The lights will go out on this golden era.
"It's been my whole life," Housen said. "So to not have the team there is going to be a little strange. But, you know, it's time to move."
Golden State Warriors President Rick Welts says though the team will move its headquarters and training facility to San Francisco, it will not be leaving Oakland behind.
"It'll be a really a special moment," he said. "I think players, coaches, fans are all going to come to that realization and hopefully it's in the midst of a crazy celebration. But even if it's not I don't think it's going to take away from the memories of Oracle Arena."
He went on to say, "It's not without some sadness though, that we leave Oakland. But we're only leaving it in our physical proximity. We're not leaving it in our hearts and we're not going to be leaving it in our actions."

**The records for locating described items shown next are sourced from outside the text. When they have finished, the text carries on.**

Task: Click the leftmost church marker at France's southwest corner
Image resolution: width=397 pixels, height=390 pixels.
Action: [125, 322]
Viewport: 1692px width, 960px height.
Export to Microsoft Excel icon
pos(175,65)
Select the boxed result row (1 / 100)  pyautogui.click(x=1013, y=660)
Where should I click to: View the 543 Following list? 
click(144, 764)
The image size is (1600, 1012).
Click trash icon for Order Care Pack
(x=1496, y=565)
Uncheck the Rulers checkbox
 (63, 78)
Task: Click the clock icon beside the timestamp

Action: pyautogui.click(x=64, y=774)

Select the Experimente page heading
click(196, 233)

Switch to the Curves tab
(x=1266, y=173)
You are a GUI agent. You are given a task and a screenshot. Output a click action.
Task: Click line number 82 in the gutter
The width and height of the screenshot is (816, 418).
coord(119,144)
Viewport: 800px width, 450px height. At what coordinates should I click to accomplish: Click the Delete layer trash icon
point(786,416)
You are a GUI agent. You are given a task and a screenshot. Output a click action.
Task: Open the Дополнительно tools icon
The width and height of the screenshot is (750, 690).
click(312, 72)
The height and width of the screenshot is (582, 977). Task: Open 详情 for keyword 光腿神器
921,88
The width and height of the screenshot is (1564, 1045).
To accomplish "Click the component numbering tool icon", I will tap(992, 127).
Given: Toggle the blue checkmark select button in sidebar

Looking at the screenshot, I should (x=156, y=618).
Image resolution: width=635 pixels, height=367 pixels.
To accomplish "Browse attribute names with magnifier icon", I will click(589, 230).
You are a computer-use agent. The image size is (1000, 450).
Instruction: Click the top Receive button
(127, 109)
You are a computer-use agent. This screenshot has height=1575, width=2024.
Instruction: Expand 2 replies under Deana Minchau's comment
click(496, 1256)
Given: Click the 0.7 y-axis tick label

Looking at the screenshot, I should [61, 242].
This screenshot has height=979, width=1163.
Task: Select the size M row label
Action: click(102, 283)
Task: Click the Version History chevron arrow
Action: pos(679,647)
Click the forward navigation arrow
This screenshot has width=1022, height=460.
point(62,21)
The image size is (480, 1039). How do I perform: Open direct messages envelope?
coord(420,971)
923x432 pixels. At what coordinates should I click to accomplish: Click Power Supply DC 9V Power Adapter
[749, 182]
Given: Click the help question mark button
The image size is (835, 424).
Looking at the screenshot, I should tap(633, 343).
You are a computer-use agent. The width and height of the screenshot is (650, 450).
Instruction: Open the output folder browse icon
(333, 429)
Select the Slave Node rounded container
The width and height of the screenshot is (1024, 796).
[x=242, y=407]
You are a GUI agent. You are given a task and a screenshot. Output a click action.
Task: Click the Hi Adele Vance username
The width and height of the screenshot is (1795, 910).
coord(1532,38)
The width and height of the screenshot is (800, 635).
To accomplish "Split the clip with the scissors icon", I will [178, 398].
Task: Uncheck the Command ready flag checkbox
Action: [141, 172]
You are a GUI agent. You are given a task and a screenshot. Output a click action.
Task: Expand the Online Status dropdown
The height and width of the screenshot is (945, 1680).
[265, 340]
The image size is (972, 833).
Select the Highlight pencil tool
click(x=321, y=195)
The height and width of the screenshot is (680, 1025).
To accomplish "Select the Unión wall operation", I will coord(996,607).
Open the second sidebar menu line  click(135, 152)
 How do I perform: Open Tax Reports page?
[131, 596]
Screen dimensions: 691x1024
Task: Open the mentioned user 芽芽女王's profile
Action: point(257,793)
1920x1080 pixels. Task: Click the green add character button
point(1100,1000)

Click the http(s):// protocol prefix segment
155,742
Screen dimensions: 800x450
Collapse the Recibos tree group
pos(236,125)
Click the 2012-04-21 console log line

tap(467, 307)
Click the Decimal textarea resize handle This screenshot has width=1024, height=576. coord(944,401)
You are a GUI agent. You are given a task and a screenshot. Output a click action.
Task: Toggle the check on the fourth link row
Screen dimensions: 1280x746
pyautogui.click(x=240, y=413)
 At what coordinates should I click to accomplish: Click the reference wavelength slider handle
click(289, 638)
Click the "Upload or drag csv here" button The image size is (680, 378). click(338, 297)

The team is not likely to ever play in the Coliseum Arena again. Its offices and practice facility on top of a parking garage in downtown Oakland will become the epicenter of blue and gold pride for East Bay Warrior Fans.
"We're repurposing our existing headquarters facility for a community benefit to Oakland we'll be there for a long, long time to come," Welts said. "We're, you know, we're leaving in building. We're not leaving the city. We said that over and over again this year and I and I hope our actions will back up those words."
The offices will be turned over to Oakland based nonprofits. The training facility will become one of the largest basketball camps in the NBA.
The arena has more than 250 events scheduled for the next year. But none are likely to be as memorable as that last Warriors game.
"I hope a lot of people are going to walk away after that last Warriors game with a lot of really great memories," said Welts.